Noël à Genève, op. 10/2 (1984)

»à mon ami, Dr. Pierre Duchosal«

Besetzung: für Flöte, Klarinette, Streichquartett und Cembalo
Aufführungsdauer: ca. 20 Minuten

 

Dieses Divertissement ist eine musikalische Betrachtung der Stadt Genf in der Weihnachtszeit. In acht Sätzen / Spaziergängen ergründet der neugierige Betrachter die ihm noch wenig bekannte Stadt Genf ...

Am Weihnachtsvorabend reflektiert der erste Satz einen Weihnachtsbummel durch die Hauptgeschäftsstraße der Stadt, der »Rue de Marché«, man hört Straßensänger die »goulante du pauvre Jean« singen, Glockenspiele verbreiten vorweihnachtliches Flair, und das Gewimmel der Schau- und Kauflustigen wird vom Cembalo angeführt, vom gesamten Ensemble ... am Ende entfernt sich der Betrachter ...

Auch im zweiten Satz (»Minuit à la Perle du Lac – un ciel étoilé«) wird die Harmonik und Melodik von jenem dreitönigen Motto geprägt, das bereits zu Beginn der Sonatine op. 2 und später dann des 1. Divertissements steht. Dieses kurze Stückchen schildert die Stimmung an einer der schönsten Stellen des Genfer Sees, knapp nachdem die Bise eingesetzt hat: der See, leicht angefroren, sanfte Wellen unter dem silbrig glänzenden Reif, der auch die Vegetation silbrig-weiß erglänzen lässt. Hier erklingt das dreitönige Motiv in verschiedenen Umkehrungen, wellenartigen Bewegungen, ergeht sich teils auch durch kontrapunktische Verflechtung in neue Verbindungen, zuweilen auch in überraschend melodischen Linien ... Diesen zweiten Satz hat der Komponist auch in zwei Bearbeitungen (für Violine und Klavier, und für Soloklavier) zur Aufführung freigegeben.

Doch gleich darauf im 3. Satz spukt der ewige Strawinskij wieder im Kopf des Betrachters herum. Sein Teufel aus der »L’histoire du soldat«, jetzt als Klarinettist verkleidet - entsteigt dem See - hier mit einem wirklichen Strawinsky-Zitat, um sich dann im 4. Satz in einen Engel zu verwandeln und dann - jetzt als Cellist - einen verführerischen Walzer zu tanzen: dieser 4. Satz wurde vom Komponisten auch für Cello und Klavier bearbeitet.

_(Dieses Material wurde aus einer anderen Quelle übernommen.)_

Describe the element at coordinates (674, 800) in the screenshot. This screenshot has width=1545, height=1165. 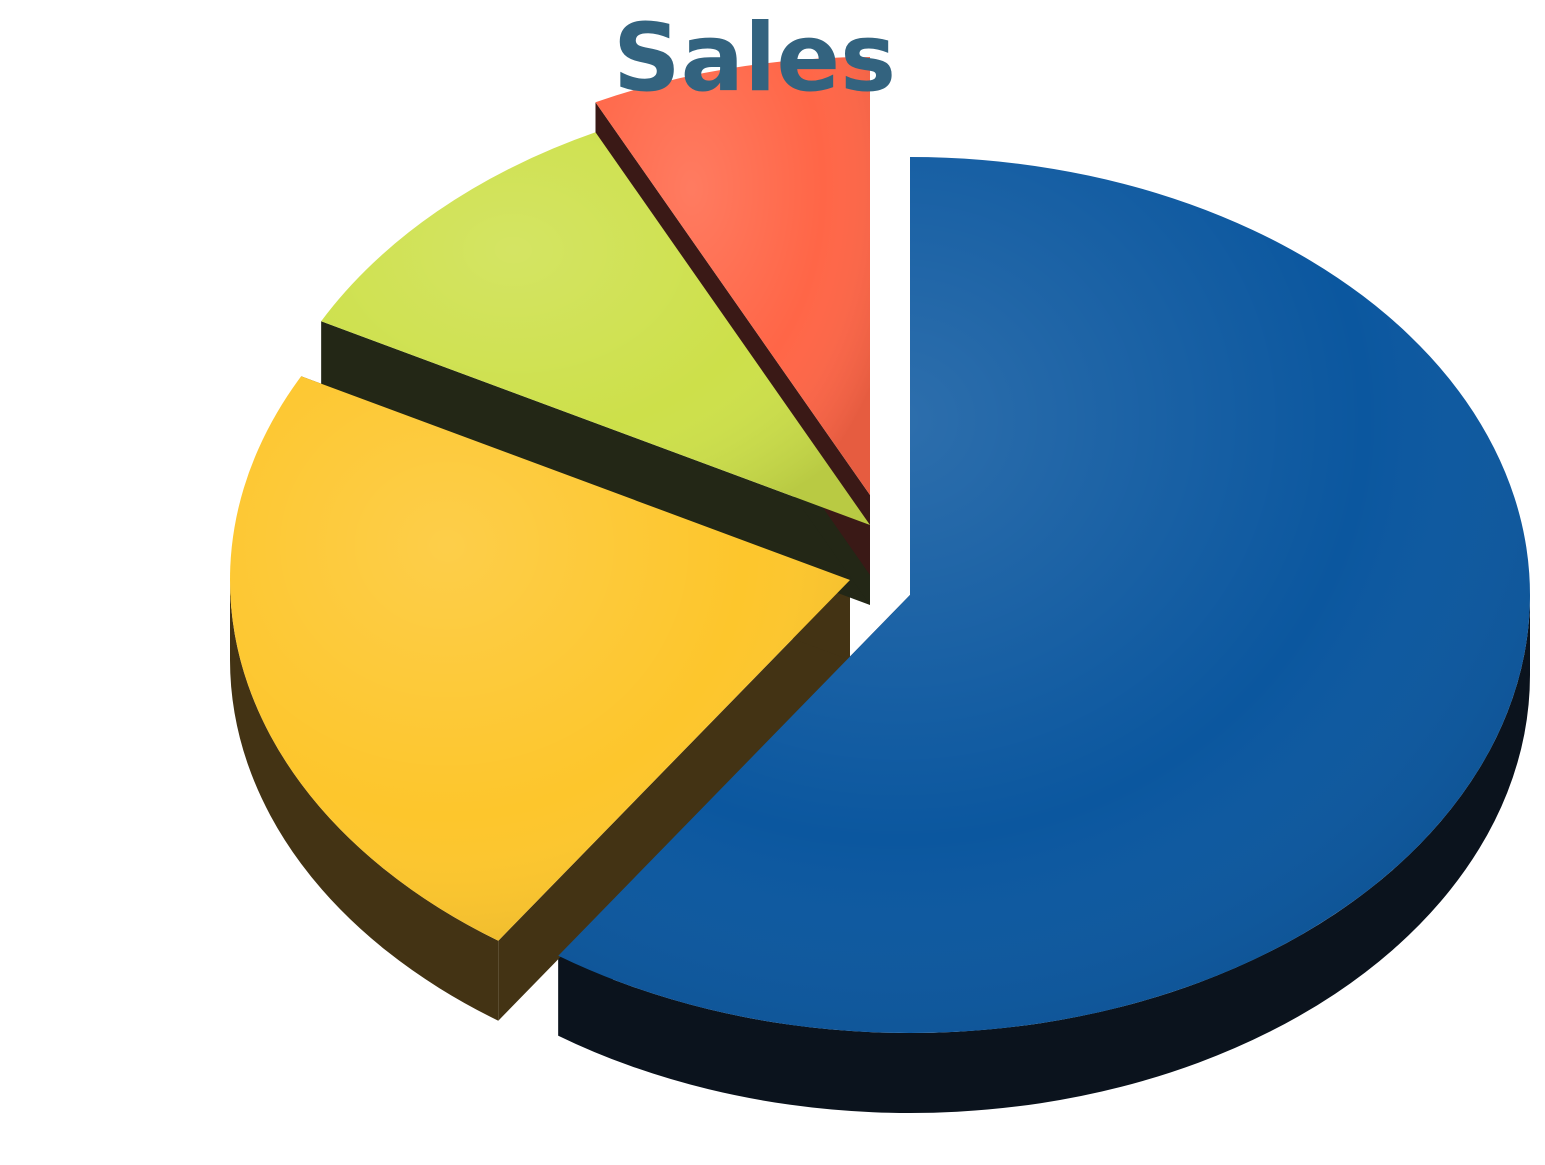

Aus dem »Jardin botanique« erklingt plötzlich eine Zauberflöte, von J. S. Bach inspiriert, trällert sie eine Bandiera. Auch diesen 5. Satz gibt es in einer Bearbeitung für Flöte und Klavier.

Und dann – plötzlich im 6. Satz – gibt es Lärm, ein einsames Cembalo versucht es mit Rockmusik – doch wer mag da bloß in der Nacht zwischen dem 24. und 25. Dezember zuhören? Auch diesen Satz gibt es als Bearbeitung für Soloklavier. Der Bratschist kann sich in dieser klaren wolkenlosen Nacht nicht vom Sternhimmel losreißen. Seine Elegie (der 7. Satz) an das Universum verhallt jedoch unbemerkt in den Straßen der Stadt ...

Im 8. und letzten Satz geistert es dann über den Dächern des Völkerpalasts, es beginnt mit einer Fanfare, und dann wetteifern die Völker mit ihren Hymnen.